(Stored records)
..........

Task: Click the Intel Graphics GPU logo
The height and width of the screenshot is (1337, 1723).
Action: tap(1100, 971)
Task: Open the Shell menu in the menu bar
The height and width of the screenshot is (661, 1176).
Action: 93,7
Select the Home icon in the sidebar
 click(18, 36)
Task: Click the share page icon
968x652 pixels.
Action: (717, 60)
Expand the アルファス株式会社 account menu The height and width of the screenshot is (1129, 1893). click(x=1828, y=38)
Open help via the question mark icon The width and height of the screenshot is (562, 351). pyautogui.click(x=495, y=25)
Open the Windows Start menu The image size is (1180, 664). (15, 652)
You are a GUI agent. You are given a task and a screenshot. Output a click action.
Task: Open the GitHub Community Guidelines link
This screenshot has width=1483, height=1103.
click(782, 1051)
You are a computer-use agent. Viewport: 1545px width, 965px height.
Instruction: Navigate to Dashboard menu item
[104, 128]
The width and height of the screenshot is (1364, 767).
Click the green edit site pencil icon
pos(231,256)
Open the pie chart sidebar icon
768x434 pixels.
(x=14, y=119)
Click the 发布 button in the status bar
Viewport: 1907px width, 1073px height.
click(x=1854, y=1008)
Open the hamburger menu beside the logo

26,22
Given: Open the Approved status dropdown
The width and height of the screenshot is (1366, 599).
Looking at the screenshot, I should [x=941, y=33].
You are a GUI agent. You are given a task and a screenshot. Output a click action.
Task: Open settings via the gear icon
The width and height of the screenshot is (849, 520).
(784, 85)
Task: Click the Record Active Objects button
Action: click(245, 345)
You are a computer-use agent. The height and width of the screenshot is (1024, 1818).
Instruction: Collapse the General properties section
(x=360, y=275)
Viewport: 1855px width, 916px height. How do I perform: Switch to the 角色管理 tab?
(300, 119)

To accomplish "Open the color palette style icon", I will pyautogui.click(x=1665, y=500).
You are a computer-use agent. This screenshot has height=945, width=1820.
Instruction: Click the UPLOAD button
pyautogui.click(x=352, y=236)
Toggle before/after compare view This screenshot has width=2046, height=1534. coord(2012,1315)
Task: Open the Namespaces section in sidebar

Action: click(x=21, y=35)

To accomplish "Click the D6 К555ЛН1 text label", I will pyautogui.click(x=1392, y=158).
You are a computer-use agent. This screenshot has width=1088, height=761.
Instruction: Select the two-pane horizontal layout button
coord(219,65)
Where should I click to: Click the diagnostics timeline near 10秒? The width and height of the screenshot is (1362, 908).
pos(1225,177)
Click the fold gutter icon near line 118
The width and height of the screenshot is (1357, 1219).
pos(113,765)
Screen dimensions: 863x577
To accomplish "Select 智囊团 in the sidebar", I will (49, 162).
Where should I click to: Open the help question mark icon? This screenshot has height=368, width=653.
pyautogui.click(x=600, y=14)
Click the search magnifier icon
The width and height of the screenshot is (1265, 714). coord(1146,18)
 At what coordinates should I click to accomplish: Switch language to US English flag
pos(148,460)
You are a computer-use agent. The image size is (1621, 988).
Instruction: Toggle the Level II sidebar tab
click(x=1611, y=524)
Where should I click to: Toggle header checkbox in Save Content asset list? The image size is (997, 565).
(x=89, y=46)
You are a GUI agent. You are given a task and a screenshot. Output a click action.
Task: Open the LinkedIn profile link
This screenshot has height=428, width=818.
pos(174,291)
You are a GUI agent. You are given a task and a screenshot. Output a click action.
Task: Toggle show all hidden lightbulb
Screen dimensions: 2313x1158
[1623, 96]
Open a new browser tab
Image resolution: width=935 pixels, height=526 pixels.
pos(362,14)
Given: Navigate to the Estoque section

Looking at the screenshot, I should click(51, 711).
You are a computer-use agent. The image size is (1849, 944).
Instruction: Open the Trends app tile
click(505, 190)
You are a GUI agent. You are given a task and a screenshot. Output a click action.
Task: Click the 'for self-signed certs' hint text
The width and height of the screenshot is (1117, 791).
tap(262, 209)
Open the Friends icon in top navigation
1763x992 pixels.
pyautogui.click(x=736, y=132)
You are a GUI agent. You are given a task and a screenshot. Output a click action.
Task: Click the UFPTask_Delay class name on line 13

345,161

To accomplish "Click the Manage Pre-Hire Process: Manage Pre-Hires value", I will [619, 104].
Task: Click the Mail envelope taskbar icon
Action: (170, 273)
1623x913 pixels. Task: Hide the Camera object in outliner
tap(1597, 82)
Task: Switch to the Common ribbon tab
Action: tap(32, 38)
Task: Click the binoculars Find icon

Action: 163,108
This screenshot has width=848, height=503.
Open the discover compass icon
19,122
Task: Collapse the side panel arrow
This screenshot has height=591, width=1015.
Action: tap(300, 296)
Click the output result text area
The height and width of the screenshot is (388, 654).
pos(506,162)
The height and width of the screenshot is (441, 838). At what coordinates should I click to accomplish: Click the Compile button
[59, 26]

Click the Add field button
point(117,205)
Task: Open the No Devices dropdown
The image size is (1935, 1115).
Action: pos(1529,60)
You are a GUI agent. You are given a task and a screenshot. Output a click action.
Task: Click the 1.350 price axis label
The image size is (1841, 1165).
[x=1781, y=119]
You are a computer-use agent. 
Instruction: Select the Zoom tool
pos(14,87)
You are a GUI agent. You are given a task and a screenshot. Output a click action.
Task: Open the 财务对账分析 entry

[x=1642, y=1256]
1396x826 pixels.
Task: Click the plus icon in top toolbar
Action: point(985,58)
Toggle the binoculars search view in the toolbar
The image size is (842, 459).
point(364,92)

..........

Work instruction ::
Verbatim reproduction of the entries is required.

Task output ::
Task: Click the Intel Graphics GPU logo
The height and width of the screenshot is (1337, 1723).
Action: tap(1100, 971)
Task: Open the Shell menu in the menu bar
The height and width of the screenshot is (661, 1176).
Action: 93,7
Select the Home icon in the sidebar
 click(18, 36)
Task: Click the share page icon
968x652 pixels.
Action: (717, 60)
Expand the アルファス株式会社 account menu The height and width of the screenshot is (1129, 1893). click(x=1828, y=38)
Open help via the question mark icon The width and height of the screenshot is (562, 351). pyautogui.click(x=495, y=25)
Open the Windows Start menu The image size is (1180, 664). (15, 652)
You are a GUI agent. You are given a task and a screenshot. Output a click action.
Task: Open the GitHub Community Guidelines link
This screenshot has width=1483, height=1103.
click(782, 1051)
You are a computer-use agent. Viewport: 1545px width, 965px height.
Instruction: Navigate to Dashboard menu item
[104, 128]
The width and height of the screenshot is (1364, 767).
Click the green edit site pencil icon
pos(231,256)
Open the pie chart sidebar icon
768x434 pixels.
(x=14, y=119)
Click the 发布 button in the status bar
Viewport: 1907px width, 1073px height.
click(x=1854, y=1008)
Open the hamburger menu beside the logo

26,22
Given: Open the Approved status dropdown
The width and height of the screenshot is (1366, 599).
Looking at the screenshot, I should [x=941, y=33].
You are a GUI agent. You are given a task and a screenshot. Output a click action.
Task: Open settings via the gear icon
The width and height of the screenshot is (849, 520).
(784, 85)
Task: Click the Record Active Objects button
Action: click(245, 345)
You are a computer-use agent. The height and width of the screenshot is (1024, 1818).
Instruction: Collapse the General properties section
(x=360, y=275)
Viewport: 1855px width, 916px height. How do I perform: Switch to the 角色管理 tab?
(300, 119)

To accomplish "Open the color palette style icon", I will pyautogui.click(x=1665, y=500).
You are a computer-use agent. This screenshot has height=945, width=1820.
Instruction: Click the UPLOAD button
pyautogui.click(x=352, y=236)
Toggle before/after compare view This screenshot has width=2046, height=1534. coord(2012,1315)
Task: Open the Namespaces section in sidebar

Action: click(x=21, y=35)

To accomplish "Click the D6 К555ЛН1 text label", I will pyautogui.click(x=1392, y=158).
You are a computer-use agent. This screenshot has width=1088, height=761.
Instruction: Select the two-pane horizontal layout button
coord(219,65)
Where should I click to: Click the diagnostics timeline near 10秒? The width and height of the screenshot is (1362, 908).
pos(1225,177)
Click the fold gutter icon near line 118
The width and height of the screenshot is (1357, 1219).
pos(113,765)
Screen dimensions: 863x577
To accomplish "Select 智囊团 in the sidebar", I will (49, 162).
Where should I click to: Open the help question mark icon? This screenshot has height=368, width=653.
pyautogui.click(x=600, y=14)
Click the search magnifier icon
The width and height of the screenshot is (1265, 714). coord(1146,18)
 At what coordinates should I click to accomplish: Switch language to US English flag
pos(148,460)
You are a computer-use agent. The image size is (1621, 988).
Instruction: Toggle the Level II sidebar tab
click(x=1611, y=524)
Where should I click to: Toggle header checkbox in Save Content asset list? The image size is (997, 565).
(x=89, y=46)
You are a GUI agent. You are given a task and a screenshot. Output a click action.
Task: Open the LinkedIn profile link
This screenshot has height=428, width=818.
pos(174,291)
You are a GUI agent. You are given a task and a screenshot. Output a click action.
Task: Toggle show all hidden lightbulb
Screen dimensions: 2313x1158
[1623, 96]
Open a new browser tab
Image resolution: width=935 pixels, height=526 pixels.
pos(362,14)
Given: Navigate to the Estoque section

Looking at the screenshot, I should click(51, 711).
You are a computer-use agent. The image size is (1849, 944).
Instruction: Open the Trends app tile
click(505, 190)
You are a GUI agent. You are given a task and a screenshot. Output a click action.
Task: Click the 'for self-signed certs' hint text
The width and height of the screenshot is (1117, 791).
tap(262, 209)
Open the Friends icon in top navigation
1763x992 pixels.
pyautogui.click(x=736, y=132)
You are a GUI agent. You are given a task and a screenshot. Output a click action.
Task: Click the UFPTask_Delay class name on line 13

345,161

To accomplish "Click the Manage Pre-Hire Process: Manage Pre-Hires value", I will [619, 104].
Task: Click the Mail envelope taskbar icon
Action: (170, 273)
1623x913 pixels. Task: Hide the Camera object in outliner
tap(1597, 82)
Task: Switch to the Common ribbon tab
Action: tap(32, 38)
Task: Click the binoculars Find icon

Action: 163,108
This screenshot has width=848, height=503.
Open the discover compass icon
19,122
Task: Collapse the side panel arrow
This screenshot has height=591, width=1015.
Action: tap(300, 296)
Click the output result text area
The height and width of the screenshot is (388, 654).
pos(506,162)
The height and width of the screenshot is (441, 838). At what coordinates should I click to accomplish: Click the Compile button
[59, 26]

Click the Add field button
point(117,205)
Task: Open the No Devices dropdown
The image size is (1935, 1115).
Action: pos(1529,60)
You are a GUI agent. You are given a task and a screenshot. Output a click action.
Task: Click the 1.350 price axis label
The image size is (1841, 1165).
[x=1781, y=119]
You are a computer-use agent. 
Instruction: Select the Zoom tool
pos(14,87)
You are a GUI agent. You are given a task and a screenshot. Output a click action.
Task: Open the 财务对账分析 entry

[x=1642, y=1256]
1396x826 pixels.
Task: Click the plus icon in top toolbar
Action: point(985,58)
Toggle the binoculars search view in the toolbar
The image size is (842, 459).
point(364,92)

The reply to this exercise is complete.